DEPENDENCE OF THE 3'-5'-EXONUCLEASE ACTIVITY IN THE KLENOW FRAGMENT OF THE ESCHERICHIA-COLI DNA-POLYMERASE-I ON THE LENGTH AND STRUCTURE OF THE OLIGONUCLEOTIDE HYDROLYZED

We derived the values of K(m) and V(max) for oligothymidylates d(pT)2-16 in the hydrolytic reaction of 3'-5'-exonuclease catalyzed by the Klenow fragment (KF) of the E. coli DNA polymerase I in the presence and absence of a poly(dA) template. We showed that, without poly(dA), the K(m) values for the oligonucleotides were but slightly affected by their length.
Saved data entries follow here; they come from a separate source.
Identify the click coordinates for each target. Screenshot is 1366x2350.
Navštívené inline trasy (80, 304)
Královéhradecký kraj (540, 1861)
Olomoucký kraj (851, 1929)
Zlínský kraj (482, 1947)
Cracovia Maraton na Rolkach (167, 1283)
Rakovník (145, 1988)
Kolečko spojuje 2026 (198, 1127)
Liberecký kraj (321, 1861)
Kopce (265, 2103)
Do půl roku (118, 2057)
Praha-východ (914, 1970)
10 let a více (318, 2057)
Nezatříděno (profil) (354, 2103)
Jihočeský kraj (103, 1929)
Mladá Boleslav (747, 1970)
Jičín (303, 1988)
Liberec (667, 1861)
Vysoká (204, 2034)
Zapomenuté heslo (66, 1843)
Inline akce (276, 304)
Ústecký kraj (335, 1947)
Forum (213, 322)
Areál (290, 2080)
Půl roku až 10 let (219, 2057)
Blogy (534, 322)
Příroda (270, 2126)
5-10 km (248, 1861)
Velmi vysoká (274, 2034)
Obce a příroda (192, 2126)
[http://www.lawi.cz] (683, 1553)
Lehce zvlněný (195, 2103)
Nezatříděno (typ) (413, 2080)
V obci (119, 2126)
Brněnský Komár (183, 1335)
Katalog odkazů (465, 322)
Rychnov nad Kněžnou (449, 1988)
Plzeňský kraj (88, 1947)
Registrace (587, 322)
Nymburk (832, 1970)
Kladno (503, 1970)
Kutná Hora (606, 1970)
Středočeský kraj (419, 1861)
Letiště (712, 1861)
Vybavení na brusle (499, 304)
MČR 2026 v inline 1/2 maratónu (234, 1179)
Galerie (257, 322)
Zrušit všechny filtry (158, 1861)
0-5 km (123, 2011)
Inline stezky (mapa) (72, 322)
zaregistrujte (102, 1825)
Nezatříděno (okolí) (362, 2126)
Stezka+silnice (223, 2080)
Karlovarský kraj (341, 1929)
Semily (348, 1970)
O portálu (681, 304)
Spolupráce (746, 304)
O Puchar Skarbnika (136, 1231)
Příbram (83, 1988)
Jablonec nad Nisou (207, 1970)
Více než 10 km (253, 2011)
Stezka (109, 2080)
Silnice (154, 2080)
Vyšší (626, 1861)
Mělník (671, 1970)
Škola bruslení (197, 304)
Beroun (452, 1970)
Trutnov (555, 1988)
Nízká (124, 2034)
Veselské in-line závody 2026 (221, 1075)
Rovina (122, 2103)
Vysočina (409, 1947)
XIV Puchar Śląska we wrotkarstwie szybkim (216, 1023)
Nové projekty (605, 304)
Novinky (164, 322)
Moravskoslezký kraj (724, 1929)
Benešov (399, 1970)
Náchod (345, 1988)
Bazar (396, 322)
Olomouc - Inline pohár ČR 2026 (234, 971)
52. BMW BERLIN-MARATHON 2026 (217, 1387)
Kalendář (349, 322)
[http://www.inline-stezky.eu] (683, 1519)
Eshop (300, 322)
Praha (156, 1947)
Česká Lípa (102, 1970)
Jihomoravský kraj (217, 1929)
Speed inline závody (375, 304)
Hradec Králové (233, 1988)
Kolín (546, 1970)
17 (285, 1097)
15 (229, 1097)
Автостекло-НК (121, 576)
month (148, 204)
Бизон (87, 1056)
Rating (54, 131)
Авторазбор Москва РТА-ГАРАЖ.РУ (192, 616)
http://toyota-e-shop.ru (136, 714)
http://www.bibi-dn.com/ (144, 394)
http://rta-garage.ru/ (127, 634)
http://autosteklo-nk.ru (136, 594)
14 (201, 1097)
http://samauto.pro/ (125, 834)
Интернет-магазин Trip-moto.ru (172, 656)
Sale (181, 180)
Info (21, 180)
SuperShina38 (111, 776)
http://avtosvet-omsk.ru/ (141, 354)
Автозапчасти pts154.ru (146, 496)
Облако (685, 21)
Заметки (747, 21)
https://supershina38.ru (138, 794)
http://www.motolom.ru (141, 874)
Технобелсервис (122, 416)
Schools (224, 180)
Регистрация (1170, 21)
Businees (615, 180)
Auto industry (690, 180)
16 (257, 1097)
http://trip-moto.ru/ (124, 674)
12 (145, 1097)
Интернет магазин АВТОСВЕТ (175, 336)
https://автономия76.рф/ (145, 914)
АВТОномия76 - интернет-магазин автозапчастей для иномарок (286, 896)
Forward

The rate of oligothymidylate splitting increased with their increasing length, and for d(pT)16 it was about 190 times that for d(pT)2. The addition of poly(dA) failed to bring about any substantial change in the values of K(m) for d(pT)2-16, but increased the rate of hydrolysis of d(pT)2-7 by a factor of 2-17, while effectively lowering the efficiency of the hydrolysis of d(pT)8-16. The K(m) values for d(pC) 10, d(pA)10, and d(pT)10 were practically identical, while the rate of d(pC)10 hydrolysis was about 1.2 and 7.8 times those of d(pA)10 and d(pT)10, respectively. Under conditions of interaction with the template region of the enzyme, d(pC)10, d(pA)10, and d(pT)10 increased the rate of d(pT)2 hydrolysis to a different extent when that substrate was interacting with the exonuclease center of the protein. When, under the same conditions, d(pT)8, d(pT)10, and d(pT)16 were used as templates, the rate of d(pT)2 hydrolysis increased. We suggest that the exonuclease activity of KF was regulated both by the length and by the structure of the template, and that it also depended on the length and structure of the oligonucleotide hydrolyzed.